>> Begin Listed records
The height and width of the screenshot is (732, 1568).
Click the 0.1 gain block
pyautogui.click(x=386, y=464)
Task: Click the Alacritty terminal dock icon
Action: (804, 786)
>> End Listed records
Copy out the records again, changing "gain block" to "amplifier block" and leaving every other part untouched.

The height and width of the screenshot is (732, 1568).
Click the 0.1 amplifier block
pyautogui.click(x=386, y=464)
Task: Click the Alacritty terminal dock icon
Action: (804, 786)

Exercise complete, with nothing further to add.